It seems that there isn't a month that goes by when I don't see an online petition calling for the introduction of, or an increase in, some type of cancer screening. It's an emotive topic that has touched many people's lives. It's also a really interesting subject, especially since it’s an area in which there seems to be a widening disconnect between public perception and evidence.
The logic in favour of screening is clear. Screen otherwise healthy people for various types of cancer and we can pick up any developing cases as early as possible. That means the cancers are easier to treat and we save more lives. It inherently feels like a great idea and like something we should all do more of. So why is it that there is a growing undercurrent of concern emerging among healthcare professionals?
Contrary to what the online petitions and newspapers will have us believe, this scepticism about screening has very little to do with cost. The concern is that cancer screening may actually be doing more harm than good.

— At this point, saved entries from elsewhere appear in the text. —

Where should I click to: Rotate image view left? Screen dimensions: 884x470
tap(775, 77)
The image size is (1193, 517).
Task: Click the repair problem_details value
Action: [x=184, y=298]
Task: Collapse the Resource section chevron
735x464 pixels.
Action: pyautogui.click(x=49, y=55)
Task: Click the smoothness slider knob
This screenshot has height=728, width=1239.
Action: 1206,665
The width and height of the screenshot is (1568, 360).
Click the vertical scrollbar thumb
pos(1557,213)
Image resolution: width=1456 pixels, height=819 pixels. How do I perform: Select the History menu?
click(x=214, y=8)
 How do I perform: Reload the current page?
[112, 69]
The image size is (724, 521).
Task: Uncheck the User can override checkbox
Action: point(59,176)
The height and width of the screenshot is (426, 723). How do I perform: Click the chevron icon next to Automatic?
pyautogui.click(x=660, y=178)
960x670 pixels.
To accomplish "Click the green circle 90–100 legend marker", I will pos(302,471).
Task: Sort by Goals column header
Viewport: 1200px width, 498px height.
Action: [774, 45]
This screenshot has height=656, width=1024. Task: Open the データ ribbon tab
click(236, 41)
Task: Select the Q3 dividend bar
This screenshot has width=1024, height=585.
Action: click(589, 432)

The problem starts with the evidence. The number of deaths from the specific cancer we are screening for seems like a perfectly reasonable outcome to use in trials, but in reality it doesn't show the full picture. A fascinating paper in the BMJ found that the majority of randomised trials showed a decrease in specific cancer deaths, but either no difference – or even a higher – overall death rate. So, in other words, you might be less likely to die of that breast/ovarian/prostate cancer, but more likely to die of something else.
So what is going on here? How can a good thing such as screening actually increase death rate? There are two broad possibilities:
1. Even if the trials are large enough to detect a reliable difference in cancer-specific deaths, they might not be adequately powered to detect differences in overall death rates;
2. Something about the screening is causing harmful effects, which make people more likely to die.
There is currently too little information to distinguish which it is – indeed, the most probable answer is a mix of both. The problem with the former possibility is that even when trials are pooled, data can still show an increase in overall death rates. And the problem with the latter is that there is so very little information that it is hard to pinpoint exactly what the negative effects of screening may be.
False positives are an obvious problem, yet what about patients with a truly positive result but a non-harmful cancer? Unnecessary treatment, the stress of a cancer diagnosis, an increase in anxiety, a more laissez-faire attitude to lifestyle – and even an increase in suicide rate – are all possible contributory factors.
As more evidence emerges, it seems more and more likely that the downsides of screening might well outweigh the benefits, however counter-intuitive that seems. That leaves us healthcare professionals with a difficult but extremely important role: cutting through the emotive language and long-held misconceptions that cling to cancer screening to communicate what the evidence tells us.